The acquittal was remarkable because not only did Kroupa admit to police that he was the person who had written the comments, his attorney later confirmed that information during trial. Kroupa is also facing charges of disseminating neo-Nazi symbols.

“It’s a good thing they’re from the Plynárenská [Gasworks] Primary School. The solution is right there,” Kroupa wrote of the children, implying that they could be gassed to death.

Kroupa confessed to authoring the comment even before his prosecution had begun, but according to iRozhlas.cz, in her acquittal Judge Lucie Yakut ruled that his admission of authorship could not be taken into account exactly because he had expressed it before the prosecution began. The prosecutor then appealed, the Regional Court has now agreed with him, and the case has been returned to the lower court to be newly reviewed.

The indictment argues that Kroupa wrote the comments because of the ethnicity of the children in the photograph and was referencing the murders committed by the Nazis in their gas chambers during the Second World War. Most of the children photographed were either of Arab, Romani, or Vietnamese origin.

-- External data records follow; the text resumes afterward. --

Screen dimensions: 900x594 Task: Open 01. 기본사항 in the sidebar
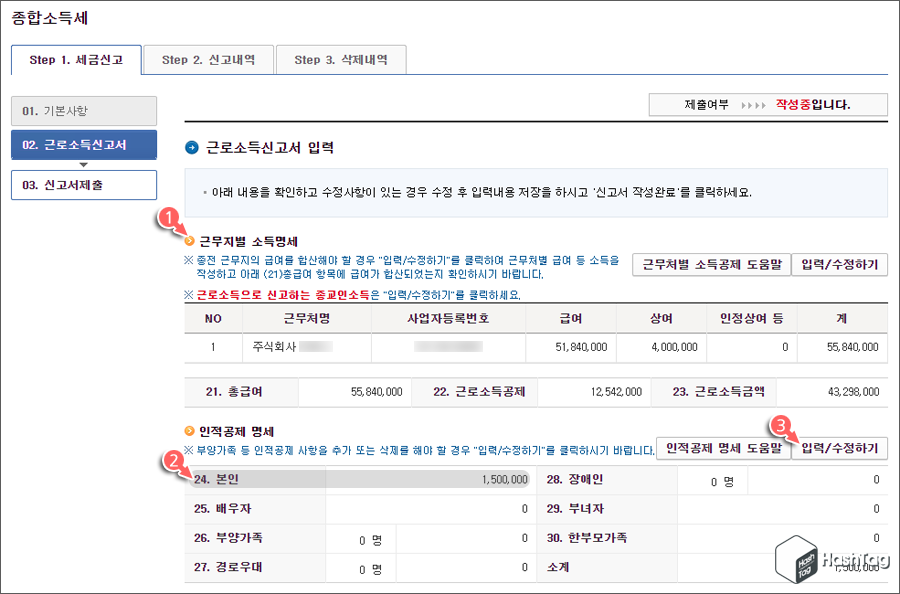tap(84, 110)
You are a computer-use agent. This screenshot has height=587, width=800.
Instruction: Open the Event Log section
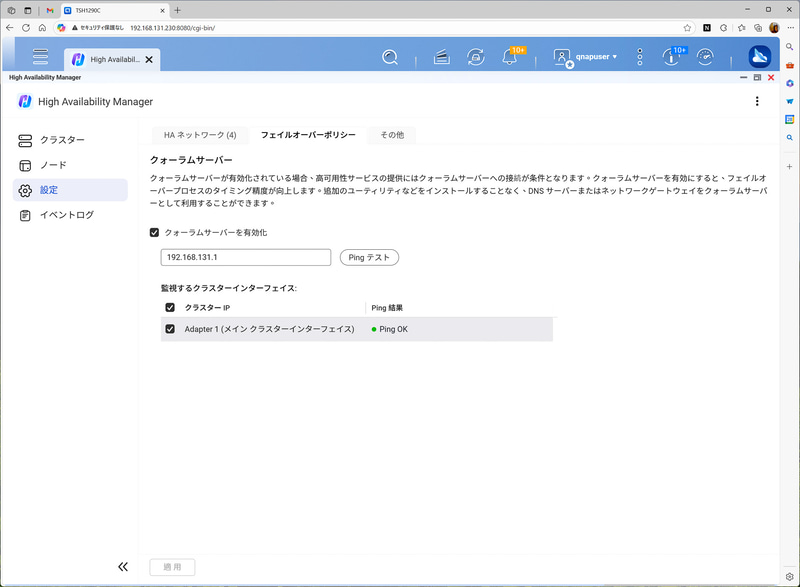tap(68, 214)
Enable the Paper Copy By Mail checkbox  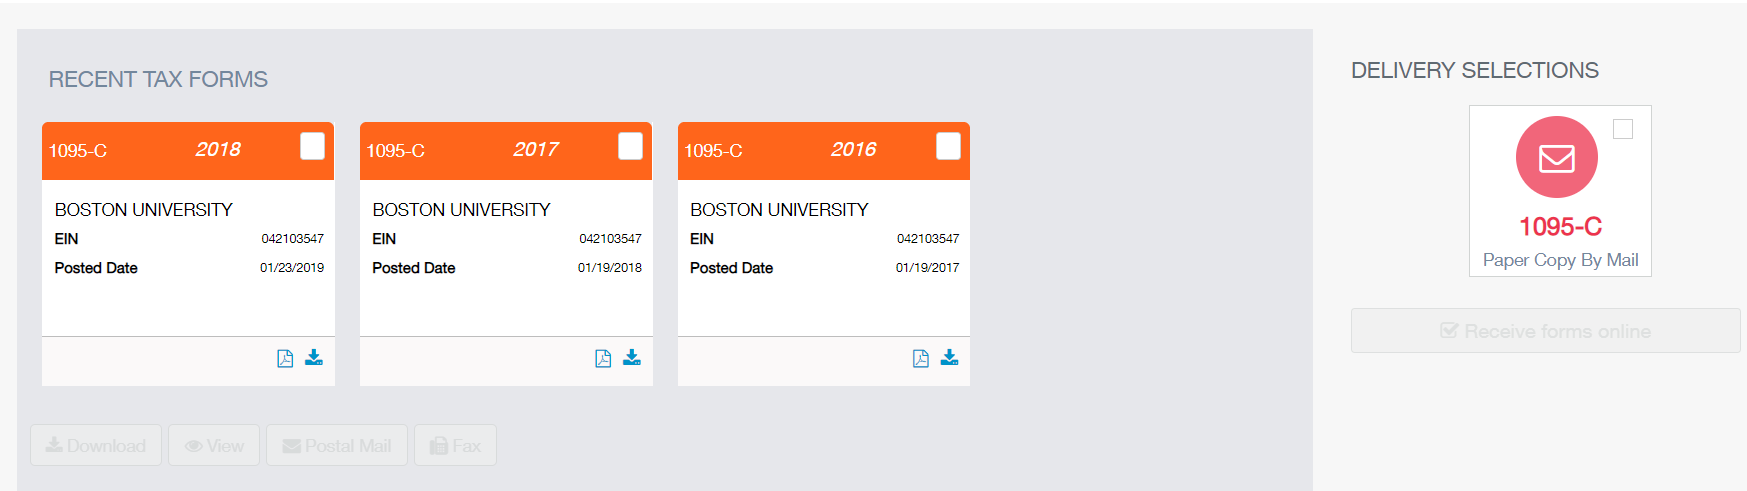coord(1623,129)
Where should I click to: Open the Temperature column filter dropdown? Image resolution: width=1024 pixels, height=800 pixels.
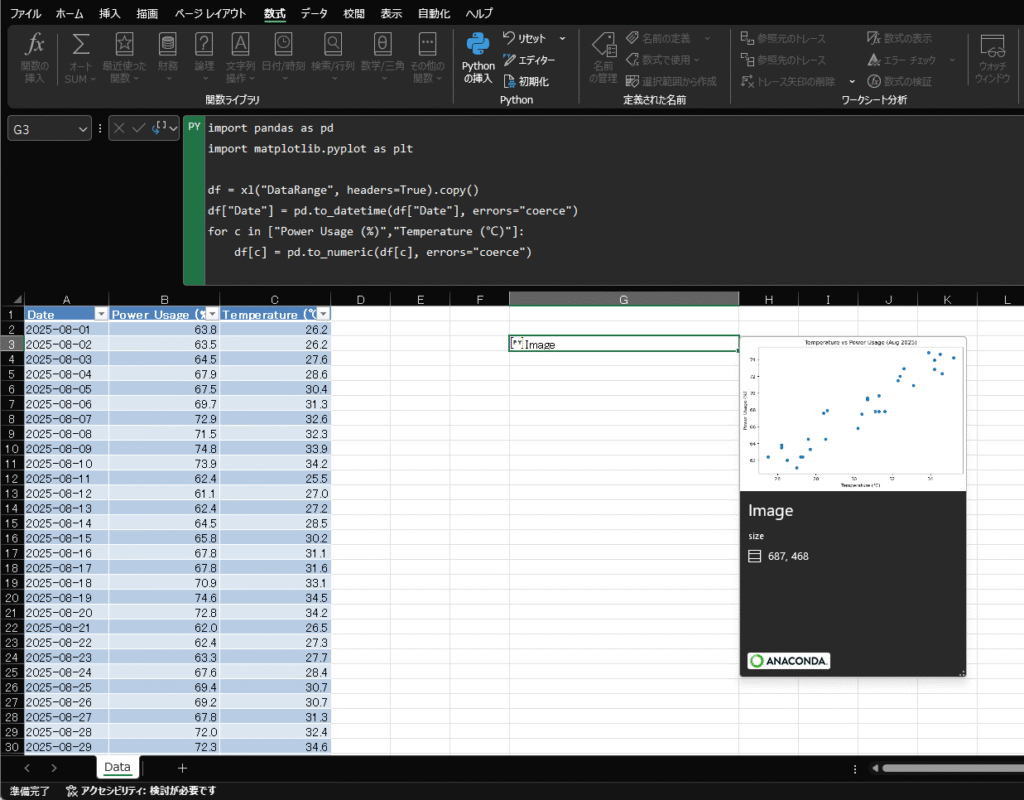(322, 314)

Kroupa also faces up to three years in prison because of the neo-Nazi photographs that police found he had published on his Facebook wall. “In the publicly accessible part of his profile he displayed the photographs mentioned of Adolf Hitler, Herman Göring, and the eagle of the Reich with a Nazi swastika, symbols or figures that are adored and used as symbols of the neo-Nazi scene, which is conclusive,” prosecutor Norek highlighted previously.